NEW YORK–Miguel Cotto entered the ring in silence and darkness. He exited it bathed in the limelight and saluted by the roar.

Miguel Cotto knocked Sergio Martinez down four times en route to punishing the champion into a defeat on the stool that enters the fight books as a 10th-round TKO. The underdog’s flawless performance before a raucous Madison Square Garden sellout of 21,090 that included Oscar-winner Denzel Washington, Lakers forward Pau Gasol, comedian Dave Chappelle, and boxing legend Mike Tyson stands as the signature win of a career already boasting victories over Shane Mosley, Antonio Margarito, and Ricardo Torres.

 

Cotto kicked off the Puerto Rican Day (hit) Parade early by rocking Sergio Martinez to start round one. He followed up with a left hook that sent his opponent head first into the canvas. Quickly upon the restart, Cotto unrelentingly attacked and sent a wobbly Martinez down with a grazing shot to the top of the head. And then, a third time, Cotto powered Martinez to the floor via a blow to the body. Though none of the shots appeared to hurt Martinez terribly, the collective body of knockdowns prompted a long look from the referee. The punches propelled the champion on his backside, on his face, and on his knee–and ultimately out of the fight as a result of the disastrous 10-6 round. 

 

After a pedestrian second stanza in which Cotto took his foot off the gas, the fighters traded shots in the third. The taller man found his range with the jab and shook off fourteen months of ring rust. Cotto stalked and controlled the center of the ring to start the fourth. After eating more shots, a spirited Martinez implored Cotto to bring his best. Martinez quieted the crowd after landing an awkward left. It looked, for a few minutes at least, as though we finally had a fight.
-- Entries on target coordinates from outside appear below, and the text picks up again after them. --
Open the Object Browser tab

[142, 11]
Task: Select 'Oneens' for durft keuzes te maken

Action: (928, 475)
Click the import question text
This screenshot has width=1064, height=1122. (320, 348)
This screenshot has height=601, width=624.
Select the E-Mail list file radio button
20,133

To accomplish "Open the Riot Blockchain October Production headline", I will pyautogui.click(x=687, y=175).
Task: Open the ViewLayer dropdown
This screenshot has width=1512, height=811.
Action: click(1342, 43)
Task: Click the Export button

But the predator from Puerto Rico had too much fight in him. Those early-round moments when Martinez looked to regain composure proved illusory. The fresh-legged challenger pressured Martinez in the fifth, evading several punches as he pushed forward as a man on a mission. A determined, chin-down, Terminator-like Cotto enjoyed the best of exchanges with Martinez in the sixth, incessantly stalking. Martinez characteristically dropped his hands and landed the occasional unaccompanied shot. But Cotto didn’t appear to slow down at all. By every measure–effective aggression, ring generalship, defense, and clean and hard punching–Cotto demonstrated significant advantages.

The fan favorite rocked Martinez midway through the seventh with a right to the temple. The smaller man then employed footwork to dance, feint, and move for the last minute of the round. Cotto has at this point had outbrawled and outboxed the bigger and heretofore better boxer.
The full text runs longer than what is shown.